(NEW YORK) — Google announced Thursday that it is joining a coalition of companies dedicated to helping increase transparency around artificial intelligence and digital content.

As examples of AI-generated content continue to make headlines — from fake sexually explicit AI images of Taylor Swift, to a deceptive AI-generated voice clone of President Joe Biden — the need for clarity around what we are seeing online seems more urgent.

“The danger of deepfakes isn’t the deception it’s the doubt because once you doubt everything, then you don’t believe anything,” said Dana Rao, Adobe’s general counsel and chief trust officer, in an interview with ABC News. “And so that’s why we always like provenance.”

“We want to make sure that, ideally, we have solutions that tell us the origin of content and that tell us whether it’s been altered or changed,” added Laurie Richardson, vice president of trust and safety at Google.

Since its creation in 2021, the Coalition for Content Provenance and Authenticity (C2PA) has been working toward creating an open technical standard providing publishers, creators and consumers the ability to trace the origin of different types of media.

The C2PA says its developed those solutions and now, with Google backing the effort, there’s belief widespread adoption might be around the corner.

Content credentials — often described as a “nutrition label” for digital content — are tamper-resistant and allow the metadata to be attached to digital content, showing how and when the content was created and modified.

“It’s like an evidence bag,” C2PA Chair Andrew Jenks told ABC News. “When a police officer goes to a crime scene and picks up a piece of evidence and puts it in a bag, he signs and seals that bag. When it arrives to in the courtroom, you can look back at the record and see every place the evidence has been”

This “nutrition label,” if adopted by social media platforms and publishers, could be displayed on every piece of content hosted online allowing users to access the history of any piece of content.

Google will now be a member on the C2PA steering committee, joining Adobe, Microsoft, Intel, Truepic and other companies helping set the technical direction and focus of the group.

Richardson said there isn’t anything specific to share in terms of how Google will implement the technology across its products, but she’s hopeful that they will have more to share in the coming months. With upcoming elections around the world, there is an “urgency” in making sure that Google is helping shape an “ecosystem wide solution, said Richardson.
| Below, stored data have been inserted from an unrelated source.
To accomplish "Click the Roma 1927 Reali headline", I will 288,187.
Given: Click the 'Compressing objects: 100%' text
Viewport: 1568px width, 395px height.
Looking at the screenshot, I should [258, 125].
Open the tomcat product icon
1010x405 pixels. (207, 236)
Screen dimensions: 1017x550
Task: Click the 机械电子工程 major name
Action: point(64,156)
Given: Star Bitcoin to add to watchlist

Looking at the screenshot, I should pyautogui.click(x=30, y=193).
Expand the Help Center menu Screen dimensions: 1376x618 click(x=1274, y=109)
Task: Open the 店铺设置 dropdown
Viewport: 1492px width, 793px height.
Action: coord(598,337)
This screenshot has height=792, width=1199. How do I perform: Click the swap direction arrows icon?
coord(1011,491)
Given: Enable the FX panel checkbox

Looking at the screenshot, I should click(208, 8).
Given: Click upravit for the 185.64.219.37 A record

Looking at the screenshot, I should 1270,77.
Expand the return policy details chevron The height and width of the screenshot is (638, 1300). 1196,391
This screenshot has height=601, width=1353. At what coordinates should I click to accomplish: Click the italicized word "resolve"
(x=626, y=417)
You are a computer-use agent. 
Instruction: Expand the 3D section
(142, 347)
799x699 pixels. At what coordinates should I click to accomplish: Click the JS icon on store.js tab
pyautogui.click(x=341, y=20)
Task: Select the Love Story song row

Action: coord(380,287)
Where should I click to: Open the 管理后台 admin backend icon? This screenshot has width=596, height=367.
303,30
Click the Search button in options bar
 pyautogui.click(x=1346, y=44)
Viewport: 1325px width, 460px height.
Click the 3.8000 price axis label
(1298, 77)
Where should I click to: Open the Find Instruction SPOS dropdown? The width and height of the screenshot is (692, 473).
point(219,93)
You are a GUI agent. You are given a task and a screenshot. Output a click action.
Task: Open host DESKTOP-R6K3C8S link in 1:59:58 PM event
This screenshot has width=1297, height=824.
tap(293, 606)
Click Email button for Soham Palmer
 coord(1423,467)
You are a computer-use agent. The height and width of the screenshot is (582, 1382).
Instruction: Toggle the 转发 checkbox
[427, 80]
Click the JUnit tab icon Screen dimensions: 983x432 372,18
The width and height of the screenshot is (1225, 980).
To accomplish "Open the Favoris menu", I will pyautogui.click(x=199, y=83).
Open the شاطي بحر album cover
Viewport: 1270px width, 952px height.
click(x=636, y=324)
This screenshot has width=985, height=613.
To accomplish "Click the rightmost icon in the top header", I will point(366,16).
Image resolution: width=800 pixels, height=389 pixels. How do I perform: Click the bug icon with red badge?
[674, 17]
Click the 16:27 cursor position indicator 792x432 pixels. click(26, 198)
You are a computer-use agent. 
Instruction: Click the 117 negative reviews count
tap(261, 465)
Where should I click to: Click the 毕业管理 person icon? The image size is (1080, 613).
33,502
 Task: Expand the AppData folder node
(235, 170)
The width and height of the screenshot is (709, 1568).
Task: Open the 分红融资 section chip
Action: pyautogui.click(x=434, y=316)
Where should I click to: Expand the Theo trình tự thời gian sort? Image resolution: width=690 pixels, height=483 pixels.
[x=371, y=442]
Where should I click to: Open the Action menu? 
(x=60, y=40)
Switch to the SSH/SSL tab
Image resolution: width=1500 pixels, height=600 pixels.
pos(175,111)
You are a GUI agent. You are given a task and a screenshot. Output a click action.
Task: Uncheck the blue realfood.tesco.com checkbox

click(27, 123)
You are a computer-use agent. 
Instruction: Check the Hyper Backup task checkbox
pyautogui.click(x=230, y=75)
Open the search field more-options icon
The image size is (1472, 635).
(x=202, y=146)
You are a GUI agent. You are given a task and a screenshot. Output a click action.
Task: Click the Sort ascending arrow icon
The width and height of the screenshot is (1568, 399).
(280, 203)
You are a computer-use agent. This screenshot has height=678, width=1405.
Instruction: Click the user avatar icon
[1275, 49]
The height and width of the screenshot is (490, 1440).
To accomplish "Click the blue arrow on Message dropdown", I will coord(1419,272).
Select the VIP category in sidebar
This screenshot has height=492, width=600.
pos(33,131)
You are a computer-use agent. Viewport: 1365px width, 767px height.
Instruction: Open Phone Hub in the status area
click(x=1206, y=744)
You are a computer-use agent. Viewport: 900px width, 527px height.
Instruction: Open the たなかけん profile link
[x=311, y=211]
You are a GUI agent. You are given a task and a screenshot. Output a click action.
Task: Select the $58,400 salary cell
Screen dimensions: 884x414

The standard, however, does seem to be gaining momentum quickly. Just this week, Open AI announced that images generated in ChatGPT, and its API now include metadata using C2PA specifications.

This means that anyone, including social platforms and content distributors, are able to see that an image was generated using an Open AI Product.

Meta also announced it is developing a set of tools that can identify invisible markers at scale — like the digital signature developed by the C2PA.

“This is a moment we’re talking about the dangers and the risks of deep fakes and AI, and we should, but this is also proof, there’s a lot of work going on towards solutions and more towards invention and towards getting together in this space,” Clement Wolf, head of information quality & AI strategy, trust & safety at Google, told ABC News.